The drubbing of President Park Geun-hye’s ruling Saenuri Party in Wednesday’s parliamentary elections turns a leader already constrained by legislative gridlock into a full-blown lame duck.
Park had hoped a strong showing by her conservatives would breathe fresh life into her legislative agenda, which the liberal opposition had constantly stymied. Under the rules of the National Assembly, a bill can only be brought to the floor for a vote with the consent of three-fifths of lawmakers. With the Saenuri Party holding only a paper-thin majority of seats, the 19th National Assembly set a new record for legislative inaction. Dubbed a “do-nothing” parliament by media, it passed less than a third of the bills that came before it, leaving some 11,000 proposed laws to die without a vote. Park’s policies, including economic reforms that would make it easier for companies to fire underperforming workers, have made little headway as a result.

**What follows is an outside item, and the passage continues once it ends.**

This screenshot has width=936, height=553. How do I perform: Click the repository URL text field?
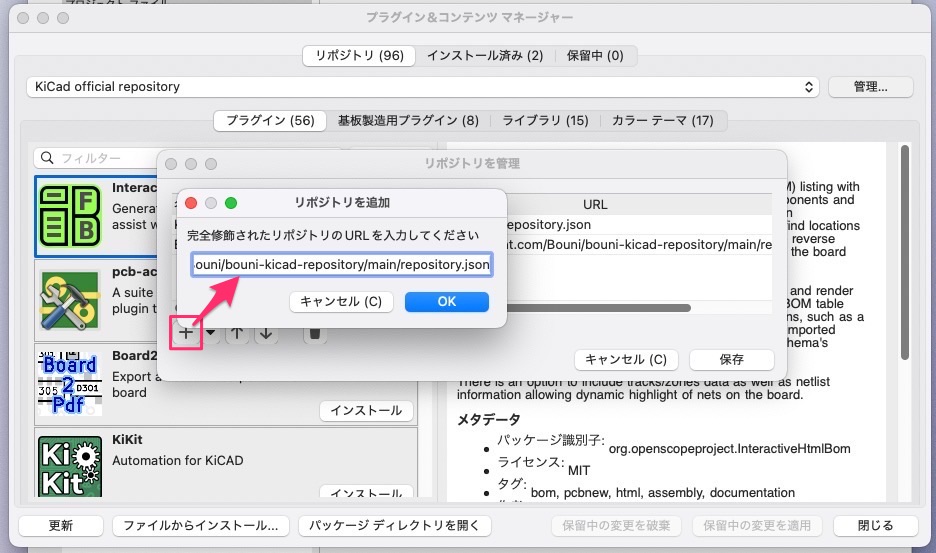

That gridlock appears solidified following Wednesday’s vote, in which the center-left Minjoo Party secured 123 seats, one more than the Saenuri Party, and the new People’s Party, led by software mogul-turned-politician Ahn Cheol-soo, nabbed 38.
While his party has positioned itself to the center, Ahn is seen to harbor liberal sympathies, having defected from the center-left block just several months earlier.

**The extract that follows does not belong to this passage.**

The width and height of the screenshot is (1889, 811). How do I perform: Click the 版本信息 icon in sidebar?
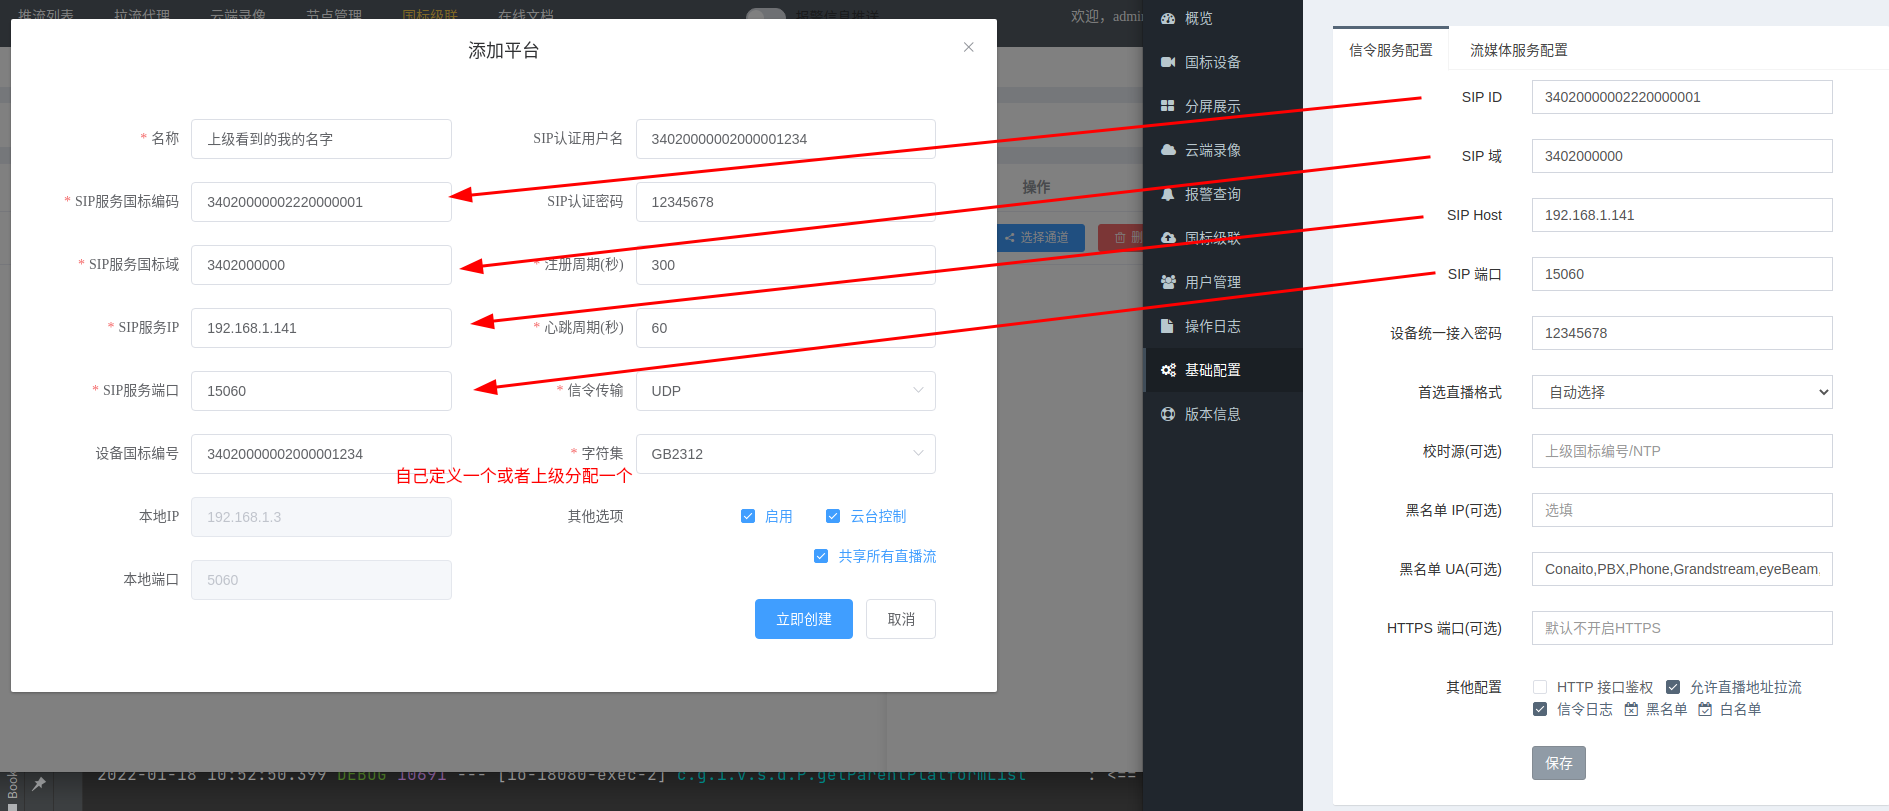tap(1167, 414)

Together, the two parties take up 161 of the 300 seats in the Assembly: a formidable block, but short of the two-thirds majority needed to override the president’s veto. Without a sharp turn to the politics of compromise, neither the conservatives nor their opponents are likely to achieve much before the next president takes office in early 2018.
As president, Park does at least have room to maneuver in foreign policy. Like their American counterparts, South Korean presidents have often looked abroad as a last-ditch effort to secure their legacy.
Lee Myung-bak, Park’s predecessor from the same party, became the first president to visit Dokdo, a pair of tiny disputed islets that are a continual source of tension between South Korea and Japan, in the twilight of his presidency. Before that, Roh Moo-hyun, a human rights lawyer-turned-liberal politician, met late North Korean dictator Kim Jong-il, ostensibly to promote peace and reconciliation, just weeks ahead of his departure from the Blue House. But even a foreign policy coup may now be beyond Park’s reach.
“I fear this new talk of a Park foreign policy legacy initiative is clutching at straws; pie in the sky; a desperate effort to salvage something after an electoral rout which is largely her fault,” Aidan Foster-Carter, a Korea watcher based in the U.K., told The Diplomat.
“Face it: She is a busted flush and a lame duck now. Foreign powers, friend or foe, know that too.”